Entries on where items appear:
────────────────────────────────────────
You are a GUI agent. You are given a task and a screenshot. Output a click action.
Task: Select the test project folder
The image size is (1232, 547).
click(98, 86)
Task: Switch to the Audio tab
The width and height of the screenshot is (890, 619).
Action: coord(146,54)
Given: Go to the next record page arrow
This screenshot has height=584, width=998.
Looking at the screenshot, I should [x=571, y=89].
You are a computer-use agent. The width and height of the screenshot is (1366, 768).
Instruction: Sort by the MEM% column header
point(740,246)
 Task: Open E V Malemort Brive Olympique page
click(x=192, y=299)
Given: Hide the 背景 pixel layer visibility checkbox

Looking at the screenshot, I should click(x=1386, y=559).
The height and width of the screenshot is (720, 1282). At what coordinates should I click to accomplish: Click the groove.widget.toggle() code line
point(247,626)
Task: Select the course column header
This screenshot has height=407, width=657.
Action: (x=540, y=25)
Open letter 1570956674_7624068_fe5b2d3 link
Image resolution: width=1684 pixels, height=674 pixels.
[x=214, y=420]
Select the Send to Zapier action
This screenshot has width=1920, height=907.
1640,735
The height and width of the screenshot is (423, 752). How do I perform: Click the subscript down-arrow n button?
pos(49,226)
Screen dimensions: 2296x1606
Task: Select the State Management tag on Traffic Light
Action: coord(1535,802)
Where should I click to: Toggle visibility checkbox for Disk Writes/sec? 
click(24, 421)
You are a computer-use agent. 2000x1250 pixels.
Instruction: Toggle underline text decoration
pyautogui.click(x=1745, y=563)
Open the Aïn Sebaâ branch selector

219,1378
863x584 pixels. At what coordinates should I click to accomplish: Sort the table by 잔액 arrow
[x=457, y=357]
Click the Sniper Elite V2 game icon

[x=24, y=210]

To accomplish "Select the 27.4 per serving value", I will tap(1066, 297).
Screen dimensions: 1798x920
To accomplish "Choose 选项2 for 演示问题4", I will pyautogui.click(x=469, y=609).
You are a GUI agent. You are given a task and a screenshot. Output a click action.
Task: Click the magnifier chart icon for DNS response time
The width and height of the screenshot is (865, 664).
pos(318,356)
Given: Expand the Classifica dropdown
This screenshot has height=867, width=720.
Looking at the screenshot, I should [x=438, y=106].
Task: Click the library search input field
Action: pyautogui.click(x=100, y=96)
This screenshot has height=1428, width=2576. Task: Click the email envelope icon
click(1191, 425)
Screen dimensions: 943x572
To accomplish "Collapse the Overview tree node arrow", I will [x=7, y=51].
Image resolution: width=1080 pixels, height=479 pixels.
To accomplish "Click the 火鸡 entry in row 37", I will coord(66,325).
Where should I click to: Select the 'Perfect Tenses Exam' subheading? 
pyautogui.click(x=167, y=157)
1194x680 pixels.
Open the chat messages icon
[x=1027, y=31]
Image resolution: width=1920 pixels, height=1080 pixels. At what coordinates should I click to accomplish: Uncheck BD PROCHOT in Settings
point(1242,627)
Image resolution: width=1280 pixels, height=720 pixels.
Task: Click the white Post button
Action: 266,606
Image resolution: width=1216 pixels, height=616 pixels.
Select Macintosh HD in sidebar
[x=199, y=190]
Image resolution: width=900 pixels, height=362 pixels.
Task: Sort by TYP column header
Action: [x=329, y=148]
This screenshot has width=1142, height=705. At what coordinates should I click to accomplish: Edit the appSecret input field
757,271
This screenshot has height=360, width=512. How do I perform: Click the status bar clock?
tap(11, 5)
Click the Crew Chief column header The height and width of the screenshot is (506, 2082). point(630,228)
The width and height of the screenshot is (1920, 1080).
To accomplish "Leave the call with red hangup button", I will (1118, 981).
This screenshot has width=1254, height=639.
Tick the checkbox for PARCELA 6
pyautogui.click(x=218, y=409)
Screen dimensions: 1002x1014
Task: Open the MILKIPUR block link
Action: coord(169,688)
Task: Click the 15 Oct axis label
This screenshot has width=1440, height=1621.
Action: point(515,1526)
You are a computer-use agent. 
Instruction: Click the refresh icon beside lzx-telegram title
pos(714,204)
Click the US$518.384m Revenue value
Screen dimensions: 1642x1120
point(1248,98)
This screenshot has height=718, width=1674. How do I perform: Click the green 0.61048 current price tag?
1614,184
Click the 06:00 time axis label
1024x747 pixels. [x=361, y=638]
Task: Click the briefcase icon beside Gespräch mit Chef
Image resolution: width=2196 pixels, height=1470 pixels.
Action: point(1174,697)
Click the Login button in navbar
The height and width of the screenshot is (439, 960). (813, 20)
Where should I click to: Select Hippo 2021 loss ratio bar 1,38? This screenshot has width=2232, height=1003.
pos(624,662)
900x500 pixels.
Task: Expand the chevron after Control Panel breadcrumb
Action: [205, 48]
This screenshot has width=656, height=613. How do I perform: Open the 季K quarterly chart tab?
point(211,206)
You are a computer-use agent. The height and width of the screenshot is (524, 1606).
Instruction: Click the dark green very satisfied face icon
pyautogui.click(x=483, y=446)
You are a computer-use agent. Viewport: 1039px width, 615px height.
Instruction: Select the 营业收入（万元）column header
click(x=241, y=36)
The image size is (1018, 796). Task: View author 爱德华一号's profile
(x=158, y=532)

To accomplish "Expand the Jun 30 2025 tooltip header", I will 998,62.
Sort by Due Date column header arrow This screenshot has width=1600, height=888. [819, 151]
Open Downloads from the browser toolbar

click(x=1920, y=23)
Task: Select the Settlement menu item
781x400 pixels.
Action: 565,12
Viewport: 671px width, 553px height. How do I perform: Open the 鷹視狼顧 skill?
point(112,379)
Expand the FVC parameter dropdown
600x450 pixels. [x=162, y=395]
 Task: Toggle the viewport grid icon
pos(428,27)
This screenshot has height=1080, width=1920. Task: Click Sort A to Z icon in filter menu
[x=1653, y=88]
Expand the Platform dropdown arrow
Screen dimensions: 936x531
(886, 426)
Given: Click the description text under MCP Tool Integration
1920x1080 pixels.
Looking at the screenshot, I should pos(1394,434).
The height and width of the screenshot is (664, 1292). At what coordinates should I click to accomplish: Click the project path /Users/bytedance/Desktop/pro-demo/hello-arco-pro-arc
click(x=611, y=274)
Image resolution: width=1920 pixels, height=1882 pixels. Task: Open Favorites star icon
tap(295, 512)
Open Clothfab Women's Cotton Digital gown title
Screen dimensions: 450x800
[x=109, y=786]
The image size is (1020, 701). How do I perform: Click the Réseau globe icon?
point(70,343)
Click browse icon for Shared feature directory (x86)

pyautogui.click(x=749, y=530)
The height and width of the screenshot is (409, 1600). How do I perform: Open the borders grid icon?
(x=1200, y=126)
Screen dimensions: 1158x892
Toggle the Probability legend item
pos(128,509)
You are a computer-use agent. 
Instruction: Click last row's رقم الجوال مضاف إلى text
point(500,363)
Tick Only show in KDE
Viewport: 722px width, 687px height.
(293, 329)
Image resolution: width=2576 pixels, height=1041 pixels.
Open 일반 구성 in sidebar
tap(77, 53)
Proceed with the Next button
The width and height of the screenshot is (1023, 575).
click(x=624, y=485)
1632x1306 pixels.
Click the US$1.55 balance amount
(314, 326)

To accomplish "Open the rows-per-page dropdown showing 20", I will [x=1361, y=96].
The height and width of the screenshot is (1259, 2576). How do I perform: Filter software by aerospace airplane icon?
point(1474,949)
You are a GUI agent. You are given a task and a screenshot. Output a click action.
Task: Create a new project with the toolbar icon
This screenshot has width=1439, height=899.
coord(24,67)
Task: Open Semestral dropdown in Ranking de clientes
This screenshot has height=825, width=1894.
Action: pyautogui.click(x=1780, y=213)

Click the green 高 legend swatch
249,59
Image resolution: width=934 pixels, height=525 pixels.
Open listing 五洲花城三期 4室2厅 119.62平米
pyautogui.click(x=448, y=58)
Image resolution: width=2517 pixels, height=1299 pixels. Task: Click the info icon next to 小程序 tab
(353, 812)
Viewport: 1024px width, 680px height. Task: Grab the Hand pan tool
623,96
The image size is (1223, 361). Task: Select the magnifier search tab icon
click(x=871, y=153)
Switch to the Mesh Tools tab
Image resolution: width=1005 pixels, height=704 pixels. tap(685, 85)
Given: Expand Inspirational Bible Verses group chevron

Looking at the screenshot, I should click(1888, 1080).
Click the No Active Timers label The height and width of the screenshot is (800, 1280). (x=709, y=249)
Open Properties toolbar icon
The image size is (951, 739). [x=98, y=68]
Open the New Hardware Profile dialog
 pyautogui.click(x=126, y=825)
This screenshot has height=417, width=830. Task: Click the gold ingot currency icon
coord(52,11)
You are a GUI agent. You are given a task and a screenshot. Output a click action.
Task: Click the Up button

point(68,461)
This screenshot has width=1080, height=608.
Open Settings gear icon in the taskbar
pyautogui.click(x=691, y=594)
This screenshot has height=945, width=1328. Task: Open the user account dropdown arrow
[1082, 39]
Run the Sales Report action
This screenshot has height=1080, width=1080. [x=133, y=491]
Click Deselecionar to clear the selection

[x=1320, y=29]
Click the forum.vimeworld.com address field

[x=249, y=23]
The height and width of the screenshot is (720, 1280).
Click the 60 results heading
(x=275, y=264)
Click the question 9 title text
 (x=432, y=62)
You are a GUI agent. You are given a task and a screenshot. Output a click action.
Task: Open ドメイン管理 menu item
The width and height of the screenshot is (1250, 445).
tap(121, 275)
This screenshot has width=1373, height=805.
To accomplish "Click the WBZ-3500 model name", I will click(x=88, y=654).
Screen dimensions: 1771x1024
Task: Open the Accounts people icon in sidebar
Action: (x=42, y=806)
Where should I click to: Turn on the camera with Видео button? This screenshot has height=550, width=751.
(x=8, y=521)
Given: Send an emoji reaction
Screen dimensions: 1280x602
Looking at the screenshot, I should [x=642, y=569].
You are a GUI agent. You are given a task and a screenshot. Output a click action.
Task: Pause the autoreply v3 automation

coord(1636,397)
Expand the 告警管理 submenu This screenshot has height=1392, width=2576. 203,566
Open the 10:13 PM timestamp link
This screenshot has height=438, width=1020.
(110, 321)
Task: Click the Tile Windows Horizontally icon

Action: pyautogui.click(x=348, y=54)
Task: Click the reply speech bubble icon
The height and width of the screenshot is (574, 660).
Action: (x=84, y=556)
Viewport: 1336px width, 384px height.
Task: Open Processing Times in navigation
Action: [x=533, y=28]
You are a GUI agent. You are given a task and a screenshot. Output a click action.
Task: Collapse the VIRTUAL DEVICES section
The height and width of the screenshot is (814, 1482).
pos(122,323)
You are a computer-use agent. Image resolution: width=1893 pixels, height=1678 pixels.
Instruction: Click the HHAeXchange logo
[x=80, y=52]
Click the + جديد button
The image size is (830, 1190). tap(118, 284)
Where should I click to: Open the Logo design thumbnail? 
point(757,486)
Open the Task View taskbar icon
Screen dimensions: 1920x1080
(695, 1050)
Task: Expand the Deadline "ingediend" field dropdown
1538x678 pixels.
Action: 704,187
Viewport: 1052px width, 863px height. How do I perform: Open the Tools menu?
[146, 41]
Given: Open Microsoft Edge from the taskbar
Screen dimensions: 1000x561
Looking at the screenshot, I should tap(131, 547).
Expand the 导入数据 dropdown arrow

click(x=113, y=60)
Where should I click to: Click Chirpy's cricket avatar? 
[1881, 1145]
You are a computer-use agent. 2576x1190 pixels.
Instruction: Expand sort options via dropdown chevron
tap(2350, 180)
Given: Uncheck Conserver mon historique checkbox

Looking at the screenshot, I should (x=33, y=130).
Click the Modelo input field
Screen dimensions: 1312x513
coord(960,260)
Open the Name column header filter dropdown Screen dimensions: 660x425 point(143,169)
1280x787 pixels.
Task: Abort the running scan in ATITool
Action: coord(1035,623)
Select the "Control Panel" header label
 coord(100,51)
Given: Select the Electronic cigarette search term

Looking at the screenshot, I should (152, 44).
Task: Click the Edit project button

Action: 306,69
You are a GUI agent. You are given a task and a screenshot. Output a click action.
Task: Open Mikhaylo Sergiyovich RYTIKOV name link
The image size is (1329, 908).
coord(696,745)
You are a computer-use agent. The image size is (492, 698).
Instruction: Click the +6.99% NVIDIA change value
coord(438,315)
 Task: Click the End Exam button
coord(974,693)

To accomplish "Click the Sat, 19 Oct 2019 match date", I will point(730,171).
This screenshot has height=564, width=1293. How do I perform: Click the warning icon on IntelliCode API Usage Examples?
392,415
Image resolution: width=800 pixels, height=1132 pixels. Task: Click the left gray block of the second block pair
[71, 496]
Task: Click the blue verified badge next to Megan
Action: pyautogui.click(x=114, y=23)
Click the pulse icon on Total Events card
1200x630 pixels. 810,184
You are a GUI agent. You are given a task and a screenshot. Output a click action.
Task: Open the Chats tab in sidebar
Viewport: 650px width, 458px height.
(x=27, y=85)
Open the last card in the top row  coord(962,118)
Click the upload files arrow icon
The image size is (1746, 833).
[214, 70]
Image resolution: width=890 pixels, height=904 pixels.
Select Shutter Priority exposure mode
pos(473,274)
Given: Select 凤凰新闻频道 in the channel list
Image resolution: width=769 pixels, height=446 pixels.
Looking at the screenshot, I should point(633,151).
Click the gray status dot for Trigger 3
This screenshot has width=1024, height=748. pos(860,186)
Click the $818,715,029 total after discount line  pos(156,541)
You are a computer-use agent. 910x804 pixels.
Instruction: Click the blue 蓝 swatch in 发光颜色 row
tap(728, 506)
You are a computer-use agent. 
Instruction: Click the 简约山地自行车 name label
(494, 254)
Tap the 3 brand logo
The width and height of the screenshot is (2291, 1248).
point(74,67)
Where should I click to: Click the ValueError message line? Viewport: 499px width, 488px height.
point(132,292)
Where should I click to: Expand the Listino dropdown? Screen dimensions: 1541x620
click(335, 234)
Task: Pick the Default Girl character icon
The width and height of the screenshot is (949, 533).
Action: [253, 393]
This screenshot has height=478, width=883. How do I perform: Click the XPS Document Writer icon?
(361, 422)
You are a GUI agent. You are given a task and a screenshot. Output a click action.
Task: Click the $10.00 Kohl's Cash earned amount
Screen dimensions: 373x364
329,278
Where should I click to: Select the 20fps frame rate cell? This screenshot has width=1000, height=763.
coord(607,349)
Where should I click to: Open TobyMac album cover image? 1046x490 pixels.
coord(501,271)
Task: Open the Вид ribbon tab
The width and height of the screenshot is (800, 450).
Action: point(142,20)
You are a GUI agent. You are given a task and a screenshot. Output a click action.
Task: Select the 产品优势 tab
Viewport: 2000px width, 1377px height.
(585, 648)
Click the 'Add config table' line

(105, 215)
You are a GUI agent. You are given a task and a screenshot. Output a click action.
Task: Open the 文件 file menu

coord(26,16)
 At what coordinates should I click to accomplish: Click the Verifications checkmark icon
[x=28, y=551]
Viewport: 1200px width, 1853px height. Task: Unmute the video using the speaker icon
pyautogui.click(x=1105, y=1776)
────────────────────────────────────────
* **What the task requires**
Copy out the rows starting at the line that contains "Image resolution: width=2517" and ending after the line that contains "coord(1636,397)", reproducing each line with no changes.

* **Correct response**
Image resolution: width=2517 pixels, height=1299 pixels. Task: Click the info icon next to 小程序 tab
(353, 812)
Viewport: 1024px width, 680px height. Task: Grab the Hand pan tool
623,96
The image size is (1223, 361). Task: Select the magnifier search tab icon
click(x=871, y=153)
Switch to the Mesh Tools tab
Image resolution: width=1005 pixels, height=704 pixels. tap(685, 85)
Given: Expand Inspirational Bible Verses group chevron

Looking at the screenshot, I should click(1888, 1080).
Click the No Active Timers label The height and width of the screenshot is (800, 1280). (x=709, y=249)
Open Properties toolbar icon
The image size is (951, 739). [x=98, y=68]
Open the New Hardware Profile dialog
 pyautogui.click(x=126, y=825)
This screenshot has height=417, width=830. Task: Click the gold ingot currency icon
coord(52,11)
You are a GUI agent. You are given a task and a screenshot. Output a click action.
Task: Click the Up button

point(68,461)
This screenshot has width=1080, height=608.
Open Settings gear icon in the taskbar
pyautogui.click(x=691, y=594)
This screenshot has height=945, width=1328. Task: Open the user account dropdown arrow
[1082, 39]
Run the Sales Report action
This screenshot has height=1080, width=1080. [x=133, y=491]
Click Deselecionar to clear the selection

[x=1320, y=29]
Click the forum.vimeworld.com address field

[x=249, y=23]
The height and width of the screenshot is (720, 1280).
Click the 60 results heading
(x=275, y=264)
Click the question 9 title text
 (x=432, y=62)
You are a GUI agent. You are given a task and a screenshot. Output a click action.
Task: Open ドメイン管理 menu item
The width and height of the screenshot is (1250, 445).
tap(121, 275)
This screenshot has width=1373, height=805.
To accomplish "Click the WBZ-3500 model name", I will click(x=88, y=654).
Screen dimensions: 1771x1024
Task: Open the Accounts people icon in sidebar
Action: (x=42, y=806)
Where should I click to: Turn on the camera with Видео button? This screenshot has height=550, width=751.
(x=8, y=521)
Given: Send an emoji reaction
Screen dimensions: 1280x602
Looking at the screenshot, I should [x=642, y=569].
You are a GUI agent. You are given a task and a screenshot. Output a click action.
Task: Pause the autoreply v3 automation

coord(1636,397)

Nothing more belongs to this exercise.